Content starts

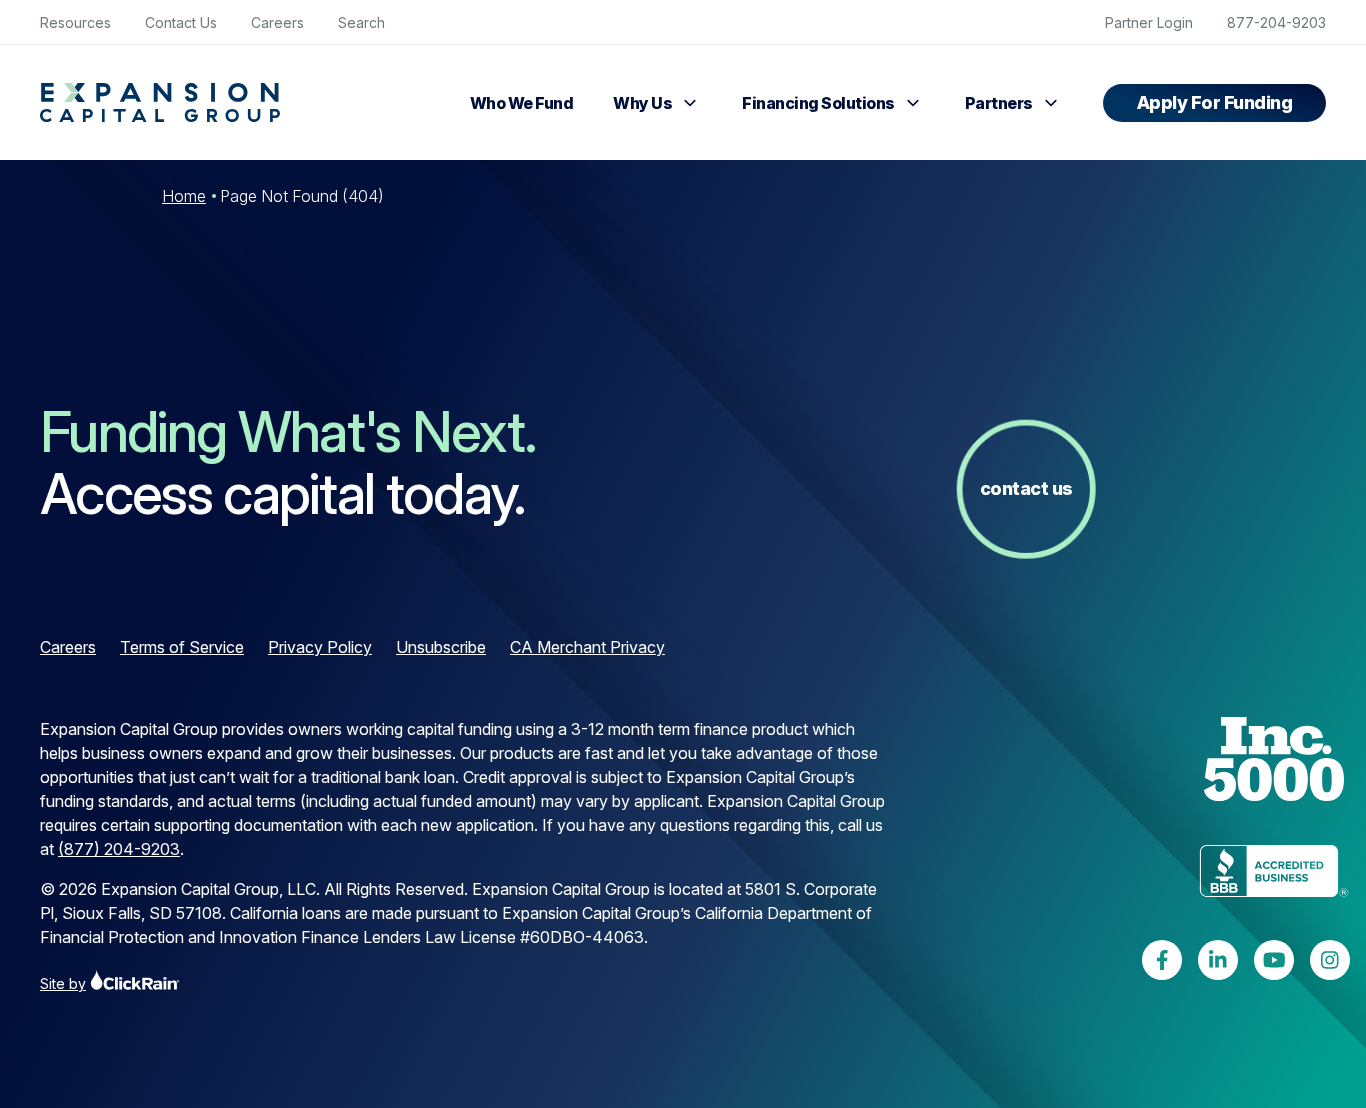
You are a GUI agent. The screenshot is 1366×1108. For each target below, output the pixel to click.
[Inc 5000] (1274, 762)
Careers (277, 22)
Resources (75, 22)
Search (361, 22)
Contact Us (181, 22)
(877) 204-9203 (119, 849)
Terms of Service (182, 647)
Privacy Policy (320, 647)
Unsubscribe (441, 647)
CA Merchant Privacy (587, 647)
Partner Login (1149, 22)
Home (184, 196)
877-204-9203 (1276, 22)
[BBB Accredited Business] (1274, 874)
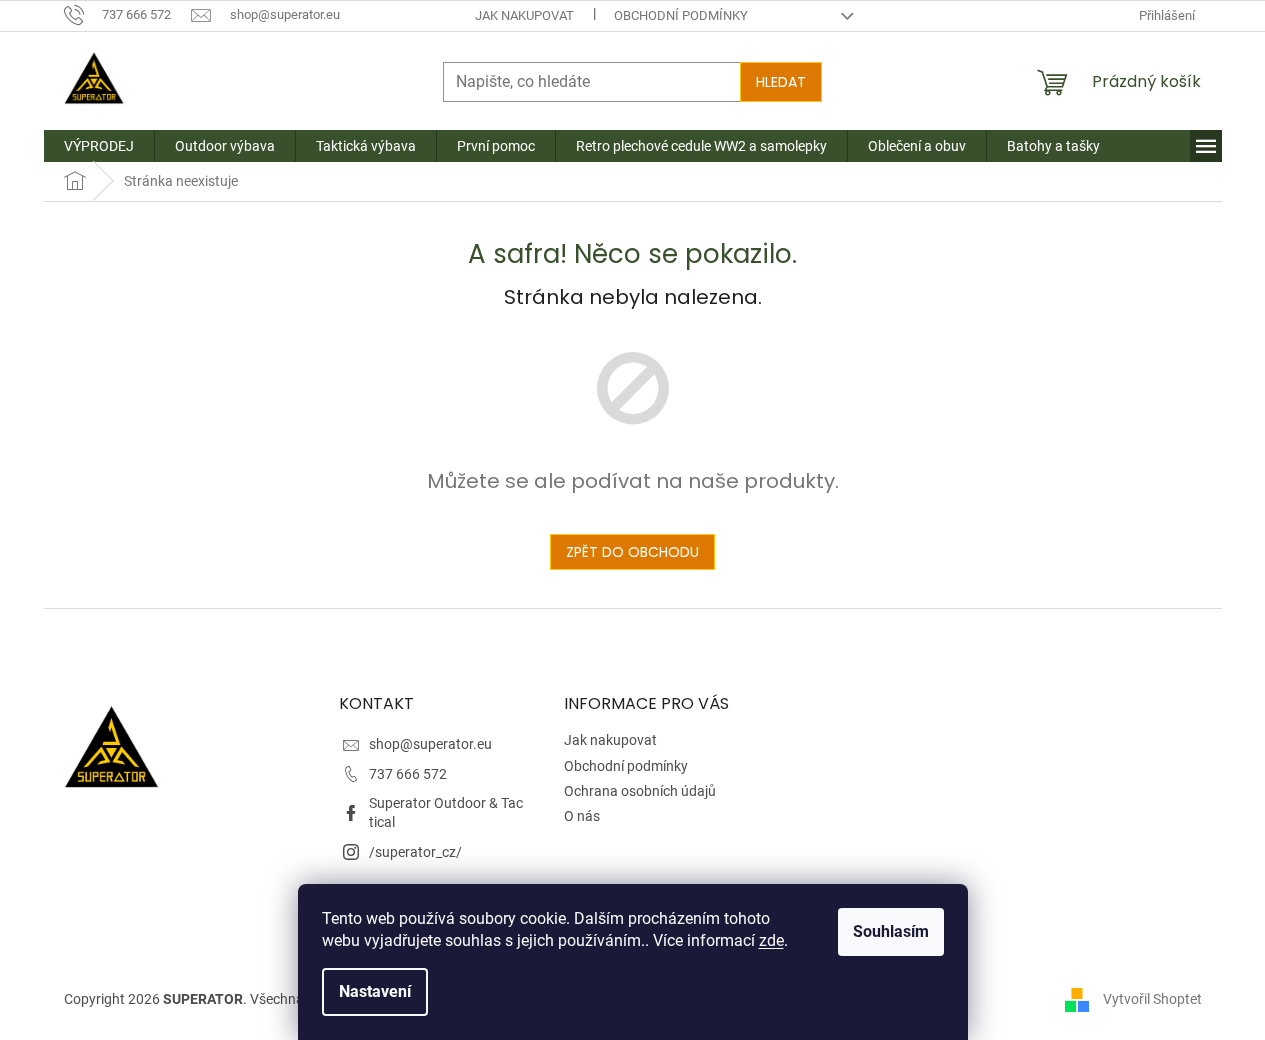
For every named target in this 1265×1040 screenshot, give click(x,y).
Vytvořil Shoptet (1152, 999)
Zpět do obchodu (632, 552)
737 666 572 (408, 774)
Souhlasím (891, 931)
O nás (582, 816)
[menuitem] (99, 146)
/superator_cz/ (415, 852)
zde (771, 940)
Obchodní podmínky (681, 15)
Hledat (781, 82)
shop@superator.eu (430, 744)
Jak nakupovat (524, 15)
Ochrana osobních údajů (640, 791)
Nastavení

Content ends

▶ **Required work**:
Across the entries, how many lines hold the word "target"? Say only the number.

▶ **Task solution**:
2